Bien, aquí me tienen otra vez sin ordenador, esto es ya un clásico. Repaso mis textos blogueros y encuentro que el ordenador de marras fue adquirido por mí en mayo de 2023, o sea, que no tiene ni tres años. Decididamente, este Lenovo no me ha salido bueno; a la gente le duran los PCs doce o catorce años. El viernes 6 de marzo, el aparato funcionó normalmente y lo apagué antes de acostarme. Pero el sábado 7 ya no funcionaba. Observé que estaba muy caliente y se me ocurrió meterlo un rato en la nevera. Ya frío, arrancó bien y funcionó correctamente unos veinte minutos. Luego se volvió a joder.
Estás cosas suceden en fin de semana por la Ley de Murphy, así que tuve que esperar al lunes para llevarlo a un taller que me han recomendado. El hombre que me atendió, me escuchó con paciencia y dijo que lo que yo le contaba tenía una lógica: que cuando la tarjeta gráfica se empieza a deteriorar, deja de funcionar al calentarse y tira todavía cuando se enfría, aunque ya va cada vez peor. Dejé allí el aparato y el jueves me llamaron. Efectivamente, es la tarjeta gráfica.

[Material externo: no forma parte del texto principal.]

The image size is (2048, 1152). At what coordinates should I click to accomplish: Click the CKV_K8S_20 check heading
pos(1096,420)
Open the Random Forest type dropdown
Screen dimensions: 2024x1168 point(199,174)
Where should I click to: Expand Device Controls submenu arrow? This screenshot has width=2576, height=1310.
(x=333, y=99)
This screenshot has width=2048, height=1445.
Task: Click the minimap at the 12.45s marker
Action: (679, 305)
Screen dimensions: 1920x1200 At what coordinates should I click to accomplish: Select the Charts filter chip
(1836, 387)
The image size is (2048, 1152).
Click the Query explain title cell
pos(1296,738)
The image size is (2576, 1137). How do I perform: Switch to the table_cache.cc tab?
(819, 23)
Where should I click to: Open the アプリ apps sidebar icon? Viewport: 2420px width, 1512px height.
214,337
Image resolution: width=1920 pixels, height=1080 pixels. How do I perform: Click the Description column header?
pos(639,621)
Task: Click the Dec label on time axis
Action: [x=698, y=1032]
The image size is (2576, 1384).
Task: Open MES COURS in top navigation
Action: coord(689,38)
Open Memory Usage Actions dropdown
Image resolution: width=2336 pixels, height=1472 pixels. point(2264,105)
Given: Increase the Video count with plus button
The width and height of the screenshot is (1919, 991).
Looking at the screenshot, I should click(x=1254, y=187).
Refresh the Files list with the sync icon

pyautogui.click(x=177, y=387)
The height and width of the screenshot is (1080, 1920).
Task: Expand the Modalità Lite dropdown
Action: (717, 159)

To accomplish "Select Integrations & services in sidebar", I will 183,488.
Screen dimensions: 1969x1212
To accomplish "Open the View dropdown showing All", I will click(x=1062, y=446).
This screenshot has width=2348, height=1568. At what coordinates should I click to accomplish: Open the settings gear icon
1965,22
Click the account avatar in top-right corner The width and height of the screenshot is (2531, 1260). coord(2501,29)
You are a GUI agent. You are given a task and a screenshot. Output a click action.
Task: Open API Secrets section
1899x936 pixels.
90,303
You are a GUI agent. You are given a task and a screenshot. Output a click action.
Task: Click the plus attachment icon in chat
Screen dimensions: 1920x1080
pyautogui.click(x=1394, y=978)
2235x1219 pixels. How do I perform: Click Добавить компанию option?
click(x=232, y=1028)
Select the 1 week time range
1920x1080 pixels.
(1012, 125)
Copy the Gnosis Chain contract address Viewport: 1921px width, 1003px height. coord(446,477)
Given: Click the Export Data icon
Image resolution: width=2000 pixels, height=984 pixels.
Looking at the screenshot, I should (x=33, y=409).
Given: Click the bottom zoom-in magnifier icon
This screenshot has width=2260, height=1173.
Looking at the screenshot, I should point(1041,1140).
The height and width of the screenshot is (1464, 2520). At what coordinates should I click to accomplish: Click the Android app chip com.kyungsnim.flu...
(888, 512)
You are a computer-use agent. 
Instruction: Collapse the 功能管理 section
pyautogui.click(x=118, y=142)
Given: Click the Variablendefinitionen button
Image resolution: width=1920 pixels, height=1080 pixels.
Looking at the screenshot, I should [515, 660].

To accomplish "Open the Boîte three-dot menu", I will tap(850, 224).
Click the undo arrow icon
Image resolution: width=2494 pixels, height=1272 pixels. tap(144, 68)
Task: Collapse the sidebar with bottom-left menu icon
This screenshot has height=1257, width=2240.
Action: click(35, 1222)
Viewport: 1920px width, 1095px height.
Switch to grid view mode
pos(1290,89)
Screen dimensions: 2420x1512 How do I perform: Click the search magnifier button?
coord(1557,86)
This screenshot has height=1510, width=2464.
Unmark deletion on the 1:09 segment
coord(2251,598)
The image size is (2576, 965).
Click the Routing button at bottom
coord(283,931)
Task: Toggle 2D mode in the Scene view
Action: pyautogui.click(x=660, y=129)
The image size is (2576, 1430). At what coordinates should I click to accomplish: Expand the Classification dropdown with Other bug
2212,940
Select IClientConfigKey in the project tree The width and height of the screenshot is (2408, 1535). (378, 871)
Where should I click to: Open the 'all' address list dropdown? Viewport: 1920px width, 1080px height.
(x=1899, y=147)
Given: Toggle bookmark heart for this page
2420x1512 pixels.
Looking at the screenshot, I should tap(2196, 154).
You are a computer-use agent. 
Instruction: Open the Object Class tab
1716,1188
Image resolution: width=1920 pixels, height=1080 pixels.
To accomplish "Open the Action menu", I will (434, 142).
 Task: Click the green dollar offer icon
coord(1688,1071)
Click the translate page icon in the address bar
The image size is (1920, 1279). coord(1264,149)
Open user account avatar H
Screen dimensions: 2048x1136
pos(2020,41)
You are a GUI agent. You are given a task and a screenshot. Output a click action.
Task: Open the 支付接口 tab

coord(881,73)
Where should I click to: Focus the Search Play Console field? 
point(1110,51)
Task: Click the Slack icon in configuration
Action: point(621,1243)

La pueden sustituir seguramente (no me lo aseguran al 100%). En caso de que sea técnicamente factible, me costaría 125€. Si no se puede, no me cobrarán nada. Les dije que adelante. Pero a partir de ahí, tenían que pedir a fábrica la nueva tarjeta. Y con el fin de semana enmedio, no la tendrán hasta el martes. Entonces tienen que sustituirla y tener el aparato allí un par de días más, para comprobar que funciona bien. Paciencia.
Mientras no tenga ordenador, no puedo cumplir con ustedes. Así que tengan ustedes también paciencia. Escribir en el móvil es como un dolor, y yo creo que tenemos que esperar una semanita para que les pueda atender en condiciones. Hasta pronto.